Travellers in northern Queensland, the Northern Territory or north Western Australia should be aware of the risk of fatal attacks by crocodiles in and adjacent to northern waters (ocean, estuarine and fresh water locations). Crocodiles in these areas can reach 30 feet in length and can attack in water without warning. On land, crocodiles usually lie motionless, but they have the ability to move with extraordinary speed in short bursts. There are relatively few attacks resulting in injury — most attacks are fatal. Take advice from locals and only swim in inland waters if you are specifically advised that they are safe.

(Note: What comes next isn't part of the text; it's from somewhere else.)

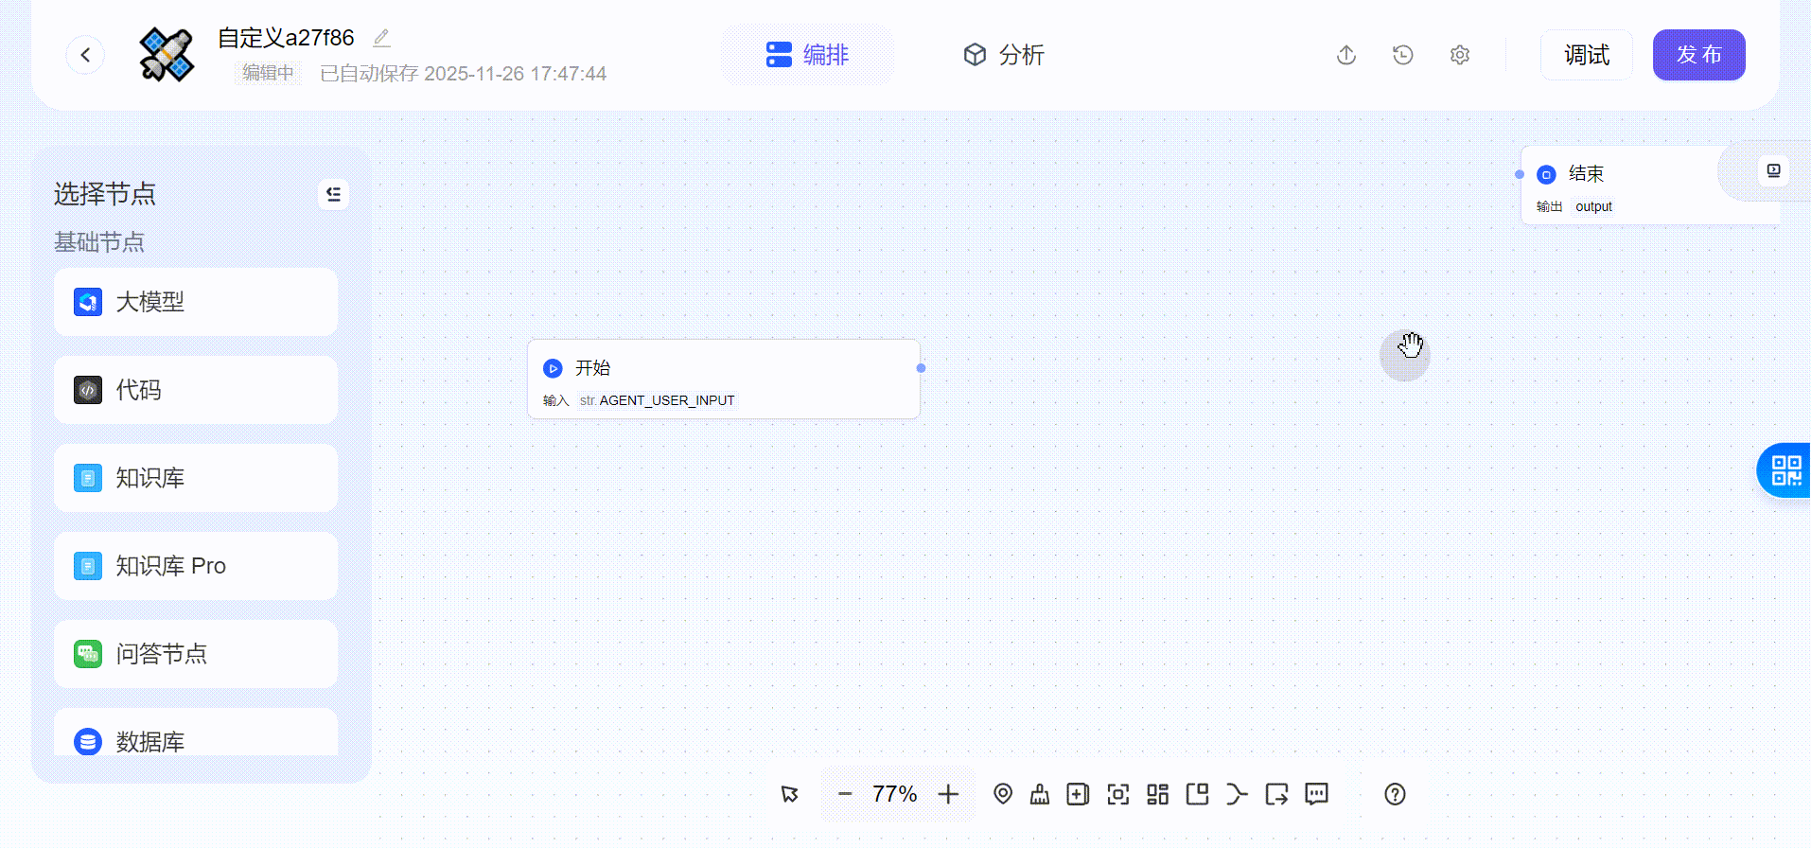Click the fit-to-view focus icon

coord(1117,794)
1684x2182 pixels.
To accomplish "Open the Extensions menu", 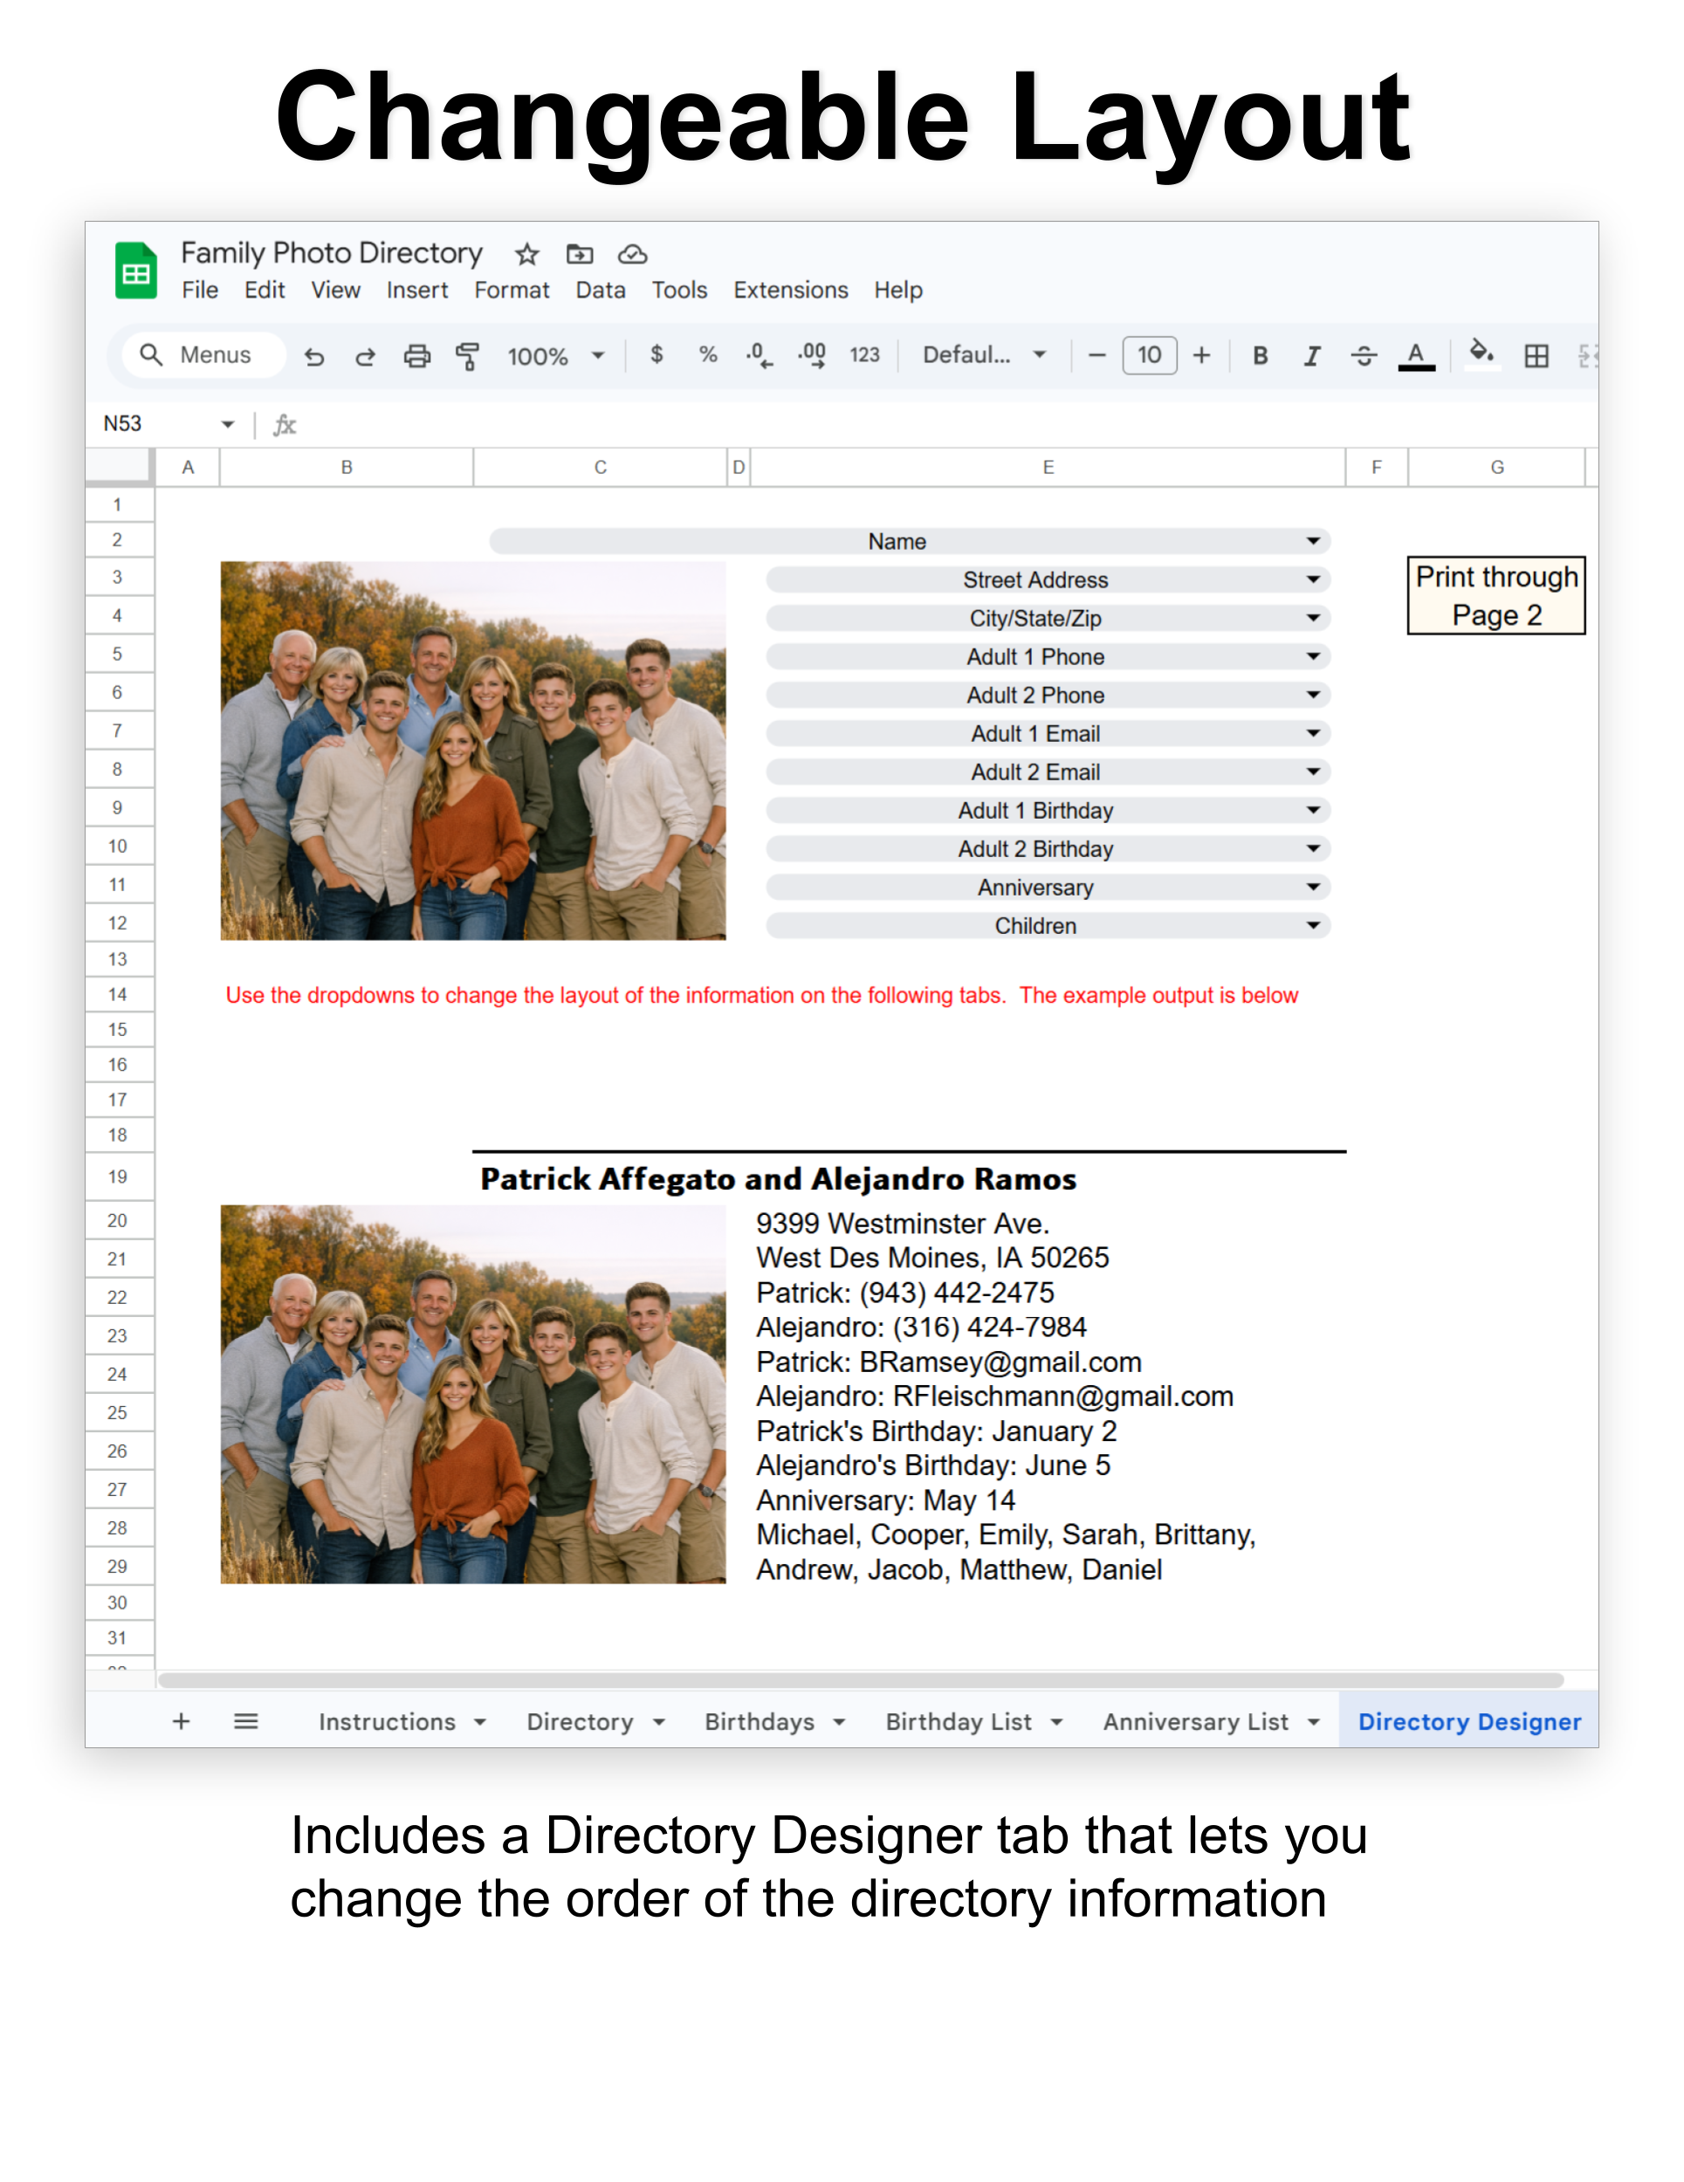I will (x=791, y=290).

The Gympie bush (Dendrocnide moroides), also known as the stinging tree, is a stinging plant, whose microscopic stinging hairs on leaves and branches can cause severe pain for up to several weeks. They are mostly found in North-east Queensland, especially in rainforest clearings. However, the Gympie bush and other closely related species (there are about five) of stinging tree can be found in south-east Queensland, and further south in eastern Australia. People bushwalking in such areas are advised not to touch the plant for any reason.
Generally however, so long as you employee common sense and follow local instructions, you are likely to be safe. A lot of the rumors about Australia’s wild life are larger then then life and blown out of proportion.